FDA Notification to the Cystic Fibrosis Community on Kalydeco (ivacaftor)
[8-29-2012] The U.S. Food and Drug Administration (FDA) is notifying health care professionals, parents/caregivers, and patients in the cystic fibrosis (CF) community about a potential safety concern for cataract development in children with CF taking the medication Kalydeco (ivacaftor). A cataract is a clouding of the lens in the eye that can affect vision. This potential safety concern is based on recent results from an animal study in juvenile rats that was conducted to support the treatment of young children less than two years of age with ivacaftor.
To inform health care professionals, information about the animal study has been added to the Nonclinical Toxicology – Animal Toxicology and/or Pharmacology (13.2) section of the Kalydeco physician label. Cataracts were seen in juvenile rats treated with ivacaftor from postnatal days 7 to 35 at dose levels of 10 mg/kg/day and higher (approximately one tenth the maximum recommended human dose). There is uncertainty about the relevance of this risk to children, since there are differences in eye development between humans and rats.
To better assess the potential risk of cataracts in children receiving Kalydeco, FDA is requiring the manufacturer, Vertex Pharmaceuticals, Inc., to conduct a clinical study in pediatric patients up to 11 years of age who are being treated with Kalydeco. Children up to 11 years of age are included in the study, as eye development is generally complete by that age. Patients will be followed for at least two years and will receive eye examinations from an ophthalmologist at six-month intervals to assess for both visual acuity and cataracts/eye opacities.

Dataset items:
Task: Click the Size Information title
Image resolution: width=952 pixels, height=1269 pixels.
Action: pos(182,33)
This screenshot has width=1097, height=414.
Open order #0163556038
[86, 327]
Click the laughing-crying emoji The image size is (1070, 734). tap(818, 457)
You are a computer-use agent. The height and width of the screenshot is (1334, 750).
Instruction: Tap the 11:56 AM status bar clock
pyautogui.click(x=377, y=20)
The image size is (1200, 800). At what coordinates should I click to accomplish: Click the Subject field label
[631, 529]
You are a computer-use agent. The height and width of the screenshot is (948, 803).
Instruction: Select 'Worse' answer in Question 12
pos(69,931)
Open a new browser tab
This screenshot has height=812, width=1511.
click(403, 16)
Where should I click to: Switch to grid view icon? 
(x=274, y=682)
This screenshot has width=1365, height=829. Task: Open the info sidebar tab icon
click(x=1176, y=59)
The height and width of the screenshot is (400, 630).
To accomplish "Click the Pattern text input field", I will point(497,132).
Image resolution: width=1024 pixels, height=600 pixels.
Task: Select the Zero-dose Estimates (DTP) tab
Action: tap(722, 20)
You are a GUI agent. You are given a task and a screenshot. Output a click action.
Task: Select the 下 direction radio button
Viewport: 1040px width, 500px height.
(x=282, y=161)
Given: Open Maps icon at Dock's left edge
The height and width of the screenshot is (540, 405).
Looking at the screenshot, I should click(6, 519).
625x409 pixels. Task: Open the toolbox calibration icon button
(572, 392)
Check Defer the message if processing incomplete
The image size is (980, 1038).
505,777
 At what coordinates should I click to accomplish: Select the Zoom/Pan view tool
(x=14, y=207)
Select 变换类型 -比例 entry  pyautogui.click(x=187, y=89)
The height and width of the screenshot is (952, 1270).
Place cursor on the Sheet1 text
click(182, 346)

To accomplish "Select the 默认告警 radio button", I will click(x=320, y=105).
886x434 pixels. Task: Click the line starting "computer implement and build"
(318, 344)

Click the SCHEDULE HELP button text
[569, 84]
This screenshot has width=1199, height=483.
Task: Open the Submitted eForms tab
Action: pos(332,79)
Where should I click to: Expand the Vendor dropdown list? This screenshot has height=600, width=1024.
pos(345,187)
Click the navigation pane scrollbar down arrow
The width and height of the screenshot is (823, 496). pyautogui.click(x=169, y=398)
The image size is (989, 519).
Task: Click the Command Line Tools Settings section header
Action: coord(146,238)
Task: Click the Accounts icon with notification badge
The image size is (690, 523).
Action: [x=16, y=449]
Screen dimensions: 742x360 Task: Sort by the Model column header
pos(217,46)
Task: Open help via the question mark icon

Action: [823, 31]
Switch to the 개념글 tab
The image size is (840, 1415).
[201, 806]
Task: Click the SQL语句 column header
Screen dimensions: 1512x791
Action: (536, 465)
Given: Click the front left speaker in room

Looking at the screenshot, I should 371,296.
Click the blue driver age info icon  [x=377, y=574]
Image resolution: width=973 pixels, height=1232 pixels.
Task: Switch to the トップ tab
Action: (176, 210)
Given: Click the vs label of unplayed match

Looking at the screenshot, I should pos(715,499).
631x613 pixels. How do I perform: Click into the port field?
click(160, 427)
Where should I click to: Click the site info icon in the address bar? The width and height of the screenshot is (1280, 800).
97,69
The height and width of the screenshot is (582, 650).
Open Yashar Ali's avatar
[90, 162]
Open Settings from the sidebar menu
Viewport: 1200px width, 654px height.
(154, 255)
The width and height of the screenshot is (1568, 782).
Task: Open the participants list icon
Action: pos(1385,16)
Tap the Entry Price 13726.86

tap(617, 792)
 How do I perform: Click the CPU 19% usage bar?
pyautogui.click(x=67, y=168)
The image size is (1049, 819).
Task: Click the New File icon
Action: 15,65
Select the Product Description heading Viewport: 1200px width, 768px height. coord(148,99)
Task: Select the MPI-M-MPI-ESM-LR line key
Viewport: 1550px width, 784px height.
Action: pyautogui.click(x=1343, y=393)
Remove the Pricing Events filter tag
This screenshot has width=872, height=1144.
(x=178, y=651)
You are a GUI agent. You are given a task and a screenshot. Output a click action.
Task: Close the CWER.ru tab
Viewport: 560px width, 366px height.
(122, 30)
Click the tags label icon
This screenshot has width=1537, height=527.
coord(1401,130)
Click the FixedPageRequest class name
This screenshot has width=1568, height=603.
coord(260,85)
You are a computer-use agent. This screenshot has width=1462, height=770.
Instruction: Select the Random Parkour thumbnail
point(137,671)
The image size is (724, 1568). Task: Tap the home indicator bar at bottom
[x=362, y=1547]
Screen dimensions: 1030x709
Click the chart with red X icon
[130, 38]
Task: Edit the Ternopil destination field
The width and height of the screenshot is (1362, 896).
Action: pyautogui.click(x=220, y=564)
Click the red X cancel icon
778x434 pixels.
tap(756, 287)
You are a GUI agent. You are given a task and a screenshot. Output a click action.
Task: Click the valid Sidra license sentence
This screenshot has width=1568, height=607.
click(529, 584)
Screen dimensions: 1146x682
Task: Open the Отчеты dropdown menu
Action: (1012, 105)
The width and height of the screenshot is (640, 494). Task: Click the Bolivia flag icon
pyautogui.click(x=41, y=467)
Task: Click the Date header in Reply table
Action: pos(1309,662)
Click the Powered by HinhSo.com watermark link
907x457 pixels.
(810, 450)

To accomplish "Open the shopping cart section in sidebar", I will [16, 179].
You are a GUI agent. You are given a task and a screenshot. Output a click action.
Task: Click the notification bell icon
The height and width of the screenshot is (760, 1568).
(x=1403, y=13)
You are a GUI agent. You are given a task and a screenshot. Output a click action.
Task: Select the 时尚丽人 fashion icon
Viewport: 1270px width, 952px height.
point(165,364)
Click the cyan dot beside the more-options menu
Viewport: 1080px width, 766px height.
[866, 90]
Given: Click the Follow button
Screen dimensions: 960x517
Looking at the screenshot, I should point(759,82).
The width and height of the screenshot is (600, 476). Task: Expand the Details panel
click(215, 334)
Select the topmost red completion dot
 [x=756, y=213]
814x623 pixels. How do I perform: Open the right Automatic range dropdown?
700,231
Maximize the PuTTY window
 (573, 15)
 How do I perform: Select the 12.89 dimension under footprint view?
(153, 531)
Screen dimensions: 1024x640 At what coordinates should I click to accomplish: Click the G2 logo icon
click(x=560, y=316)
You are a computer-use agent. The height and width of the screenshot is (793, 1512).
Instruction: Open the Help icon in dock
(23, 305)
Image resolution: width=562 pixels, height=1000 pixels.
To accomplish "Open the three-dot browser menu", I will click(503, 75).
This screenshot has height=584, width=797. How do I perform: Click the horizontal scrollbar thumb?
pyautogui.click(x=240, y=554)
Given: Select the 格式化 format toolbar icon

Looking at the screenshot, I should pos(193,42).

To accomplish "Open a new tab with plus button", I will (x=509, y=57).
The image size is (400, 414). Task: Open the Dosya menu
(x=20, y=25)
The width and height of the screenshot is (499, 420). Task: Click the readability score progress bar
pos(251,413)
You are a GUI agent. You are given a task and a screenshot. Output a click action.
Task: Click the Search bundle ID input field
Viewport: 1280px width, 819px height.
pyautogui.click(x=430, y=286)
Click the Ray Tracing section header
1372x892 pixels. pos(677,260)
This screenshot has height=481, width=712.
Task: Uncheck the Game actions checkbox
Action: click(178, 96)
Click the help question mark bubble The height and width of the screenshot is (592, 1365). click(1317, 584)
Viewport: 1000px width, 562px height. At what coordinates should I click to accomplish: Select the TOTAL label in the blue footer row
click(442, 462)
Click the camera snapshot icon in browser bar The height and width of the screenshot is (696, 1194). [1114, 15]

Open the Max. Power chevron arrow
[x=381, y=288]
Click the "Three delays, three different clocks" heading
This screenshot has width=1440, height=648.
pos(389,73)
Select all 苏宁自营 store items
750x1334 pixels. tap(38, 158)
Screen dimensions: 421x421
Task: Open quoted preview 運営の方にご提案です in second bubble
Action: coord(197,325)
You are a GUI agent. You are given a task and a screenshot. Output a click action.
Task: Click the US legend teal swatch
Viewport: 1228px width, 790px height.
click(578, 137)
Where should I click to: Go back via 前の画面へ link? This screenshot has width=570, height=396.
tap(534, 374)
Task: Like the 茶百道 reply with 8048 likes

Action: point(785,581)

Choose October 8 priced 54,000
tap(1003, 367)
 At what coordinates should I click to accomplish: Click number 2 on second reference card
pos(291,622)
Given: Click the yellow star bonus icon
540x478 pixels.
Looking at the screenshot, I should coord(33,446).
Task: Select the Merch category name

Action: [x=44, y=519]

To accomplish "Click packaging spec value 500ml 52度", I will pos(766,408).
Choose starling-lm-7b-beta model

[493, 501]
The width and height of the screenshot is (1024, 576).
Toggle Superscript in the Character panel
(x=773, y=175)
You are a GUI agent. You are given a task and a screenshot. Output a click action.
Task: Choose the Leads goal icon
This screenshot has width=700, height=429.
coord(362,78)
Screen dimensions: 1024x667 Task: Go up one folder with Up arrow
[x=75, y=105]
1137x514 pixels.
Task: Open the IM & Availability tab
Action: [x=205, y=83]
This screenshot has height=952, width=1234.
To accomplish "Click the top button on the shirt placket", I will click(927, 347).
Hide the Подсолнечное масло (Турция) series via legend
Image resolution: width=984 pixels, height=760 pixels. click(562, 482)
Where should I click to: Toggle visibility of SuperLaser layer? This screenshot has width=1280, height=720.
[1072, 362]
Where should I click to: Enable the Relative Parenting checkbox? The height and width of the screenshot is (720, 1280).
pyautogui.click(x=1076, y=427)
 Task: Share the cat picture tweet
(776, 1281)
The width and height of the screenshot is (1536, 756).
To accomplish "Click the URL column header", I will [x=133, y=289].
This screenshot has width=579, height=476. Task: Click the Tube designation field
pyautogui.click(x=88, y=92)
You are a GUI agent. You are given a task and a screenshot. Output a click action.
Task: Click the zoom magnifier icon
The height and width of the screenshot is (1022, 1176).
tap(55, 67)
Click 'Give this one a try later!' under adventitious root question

• _PROBLEMS TO SOLVE_
[1] According to the FDA notification, how often will patients in the required clinical study receive eye examinations from an ophthalmologist?
[2] Summarize the FDA notification in two sentences.
[3] State whether each statement agrees with the FDA notification, answering yes or no and quoting the deciding words: (a) Cataracts appeared in juvenile rats at doses of 10 mg/kg/day and higher. (b) Patients in the required clinical study will be followed for at least five years. (c) The manufacturer of Kalydeco is Vertex Pharmaceuticals, Inc.

• _ANSWERS BY ITEM_
[1] At six-month intervals.

[2] The FDA is notifying the cystic fibrosis community of a potential safety concern for cataract development in children taking Kalydeco (ivacaftor), based on a study in which cataracts were seen in juvenile rats treated with the drug. To better assess the risk, the FDA is requiring Vertex Pharmaceuticals, Inc. to conduct a clinical study in which patients up to 11 years of age will be followed for at least two years with eye examinations every six months.

[3]
(a) Yes: "Cataracts were seen in juvenile rats treated with ivacaftor from postnatal days 7 to 35 at dose levels of 10 mg/kg/day and higher"
(b) No: "Patients will be followed for at least two years"
(c) Yes: "the manufacturer, Vertex Pharmaceuticals, Inc."